Das Buch geht nicht streng chronologisch vor, was den Leser zu sehr großer Aufmerksamkeit zwingt. Ein Autor muß in einem solchen Werk linear darstellen, was sich zeitgleich auf mehreren Ebenen ereignet. Die Geschehnisse rund um die Flüchtlingskrise sind zudem hoch komplex. Die Linearisierung dieser komplexen Zusammenhänge gelingt trotz der komplizierten Materie aus nationalem sowie internationalem Recht und großer Politik wirklich gut. Das Buch gewährt eine weitestgehend objektive Sicht auf eine der schwierigsten Phasen der deutschen Geschichte seit der Wiedervereinigung. Alexander wirkt der emotional aufgeladenen Stimmung zwischen Befürwortern und Gegnern der Flüchtlingspolitik der Bundesregierung entgegen, indem er die Geschehnisse gnadenlos auf die Sachebene zieht.
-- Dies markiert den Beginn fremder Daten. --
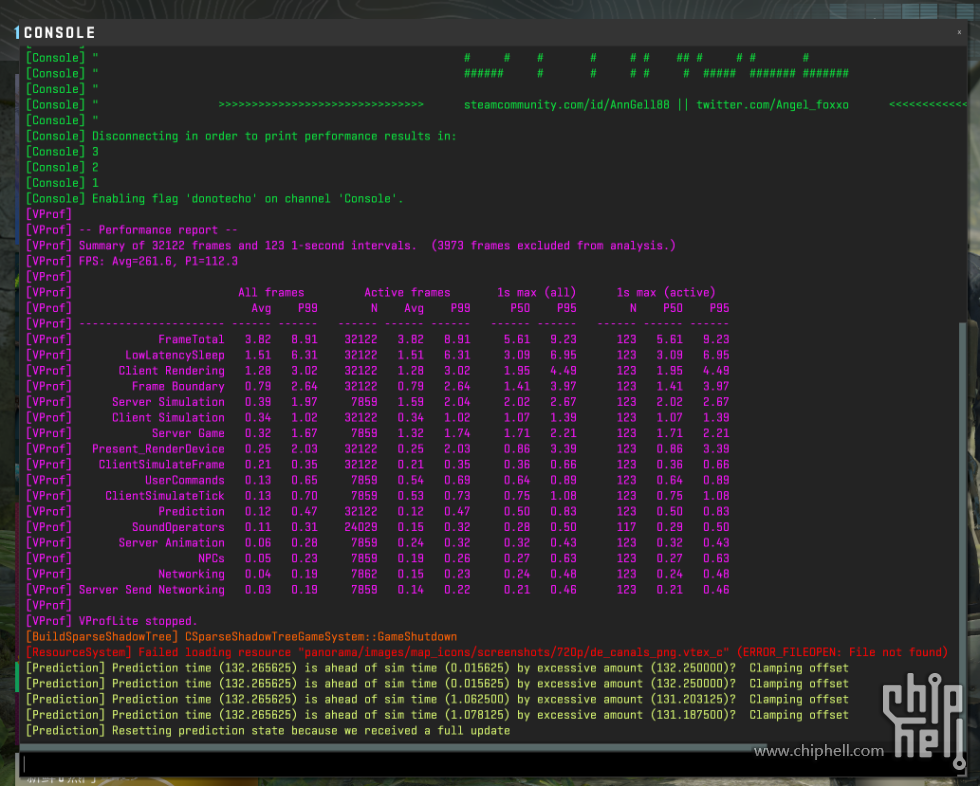This screenshot has height=786, width=980.
Task: Click the 'VProfLite stopped.' line
Action: (137, 621)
Hilfreich waren ihm dabei nicht nur die eigenen Kenntnisse aus langer Vertrautheit mit dem politischen Berlin. Internationale Gesprächspartner waren in der Lage sein Wissen abzurunden, um ein objektives Bild des Geschehens auch aus Sicht der Nachbarn und EU- Partner Deutschlands zeigen zu können. Dabei bleibt aber immer die Politik der Bundesregierung im Mittelpunkt.
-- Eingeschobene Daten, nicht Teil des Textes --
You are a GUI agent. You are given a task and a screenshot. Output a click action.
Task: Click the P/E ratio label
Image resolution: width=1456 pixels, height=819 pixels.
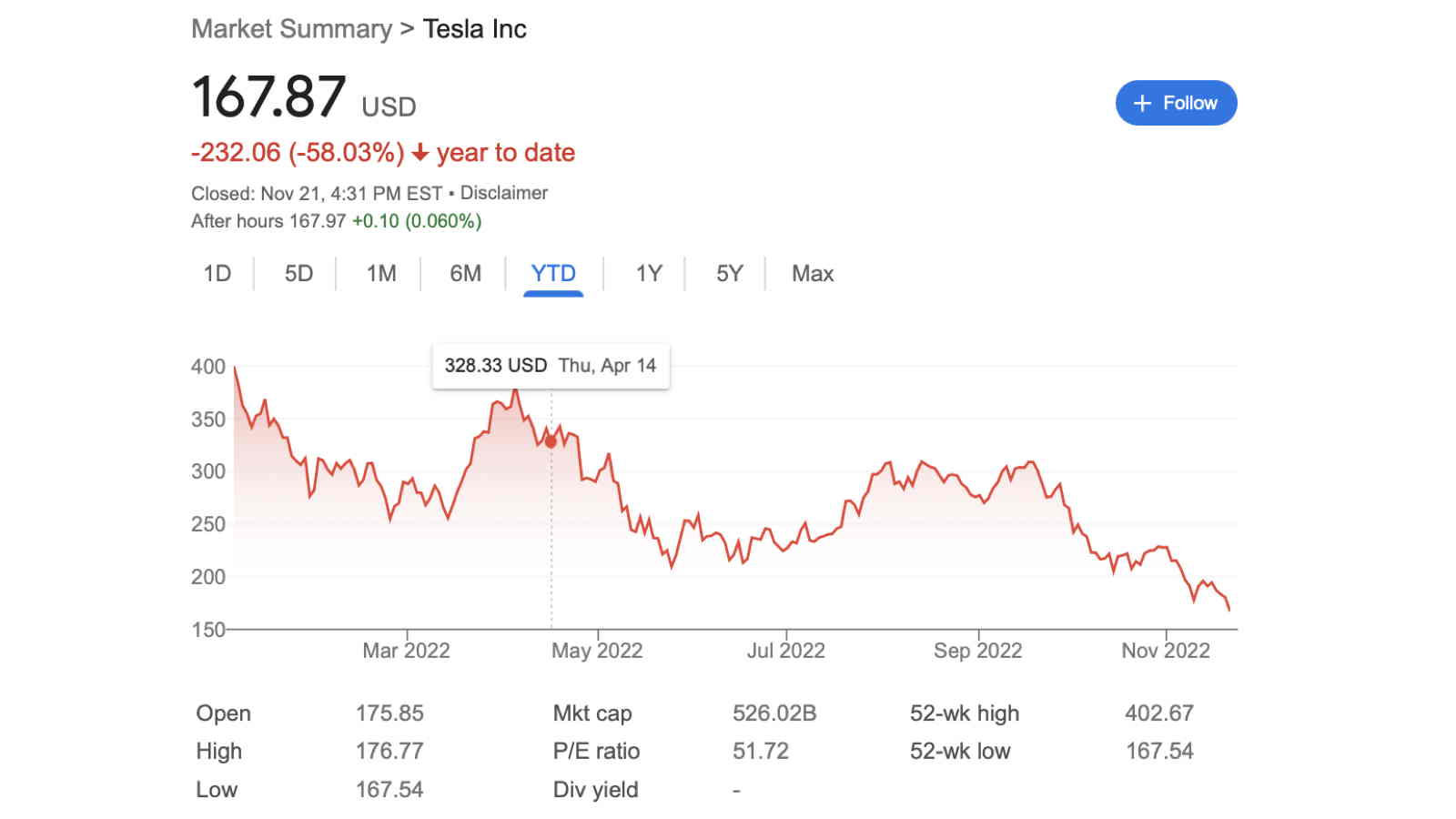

Geradezu meisterlich gelungen ist beispielsweise Beschreibung die politischen und diplomatischen Interaktion der Bundeskanzlerin mit ihrem österreichischen Amtskollegen. Dessen vorrangiges Anliegen war die Offenhaltung der deutschen Grenzen. So konnte sich Österreich als Jausenstation für die Flüchtlinge auf ihrem Weg nach Deutschland betrachten. Lesenswert ist auch die Genese der Nato – Operation in der Ägäis. Dabei ist besonders beachtenswert, wie die Rolle der Bundesverteidigungsministerin aussieht. Nicht nur, daß über die maßgeblichen Entscheidungen in der Flüchtlingspolitik keine Bundestagsdebatte stattgefunden hat, auch über den Einsatz der Bundeswehr hat der Bundestag nicht entscheiden dürfen. Eine Wortklauberei der Ministerin machte es möglich. Dieser und viele andere interessante Sachzusammenhänge finden sich im Buch nachvollziehbar erklärt.
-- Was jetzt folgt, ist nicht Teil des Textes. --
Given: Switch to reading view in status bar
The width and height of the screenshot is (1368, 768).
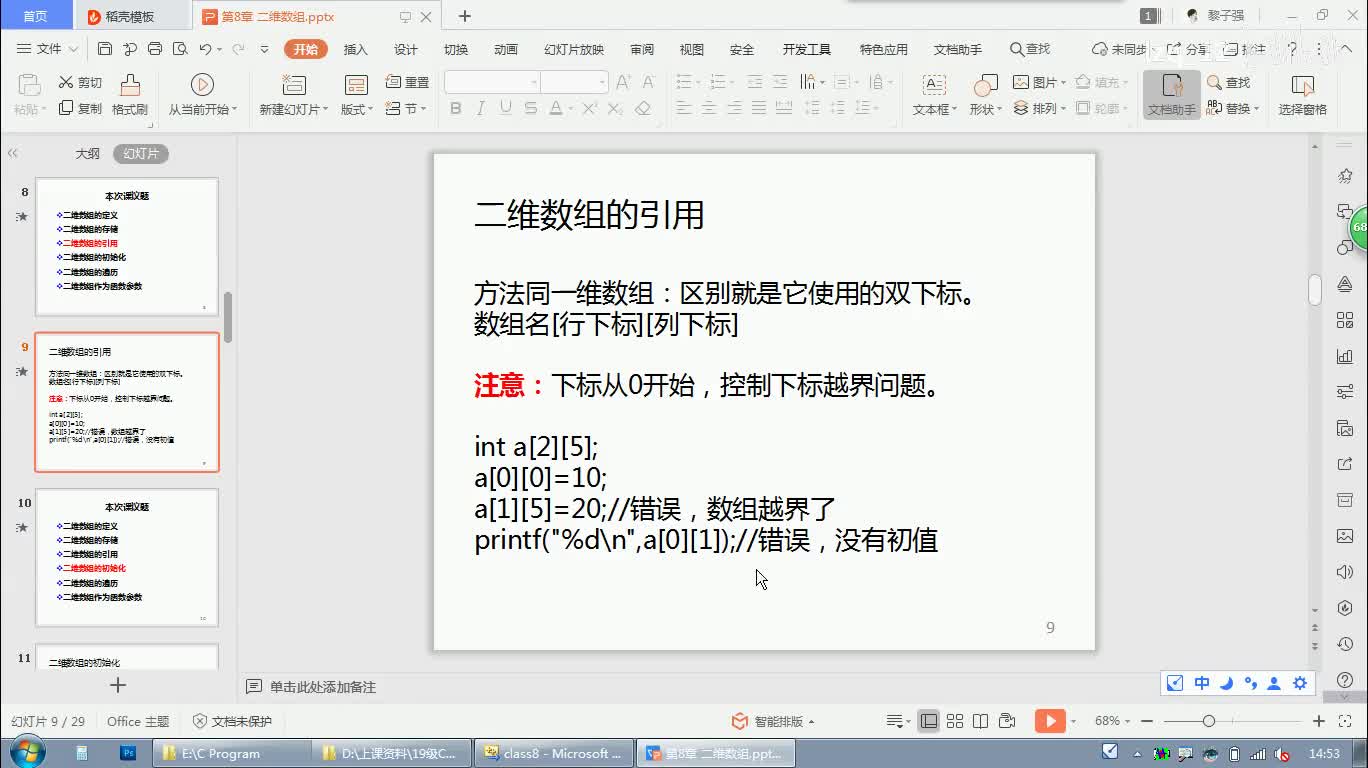Looking at the screenshot, I should pyautogui.click(x=981, y=721).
Wäre man nicht Zeitzeuge der im Buch „Die Getriebenen“ beschriebenen Ereignisse, so könnte man glatt auf die Idee kommen, Robin Alexander für einen Literaturpreis vorzuschlagen. Das Buch fesselt, das tut es von der ersten bis zur letzten Seite. Doch es ist definitiv kein Roman, der hier entstanden ist. Es sind harte Fakten und Tatsachen, sauber recherchiert und gut lesbar aufgeschrieben. Es ein Beitrag zur Versachlichung einer über die Maßen emotionalisierten Debatte. Die Folgen der Flüchtlingskrise sind lange nicht ausgestanden. Geht es um die zeitgeschichtliche Bewertung, liegt hier ein exzellentes Hilfsmittel vor.
Wer „Die Getriebenen“gelesen hat, versteht auch nicht besser, warum Angela Merkel so gehandelt hat. Das wird ihr Geheimnis bleiben. Aber man versteht, wie sie gehandelt hat und wie die Entscheidungen entstanden sind. Der Titel hätte nicht besser gewählt werden können.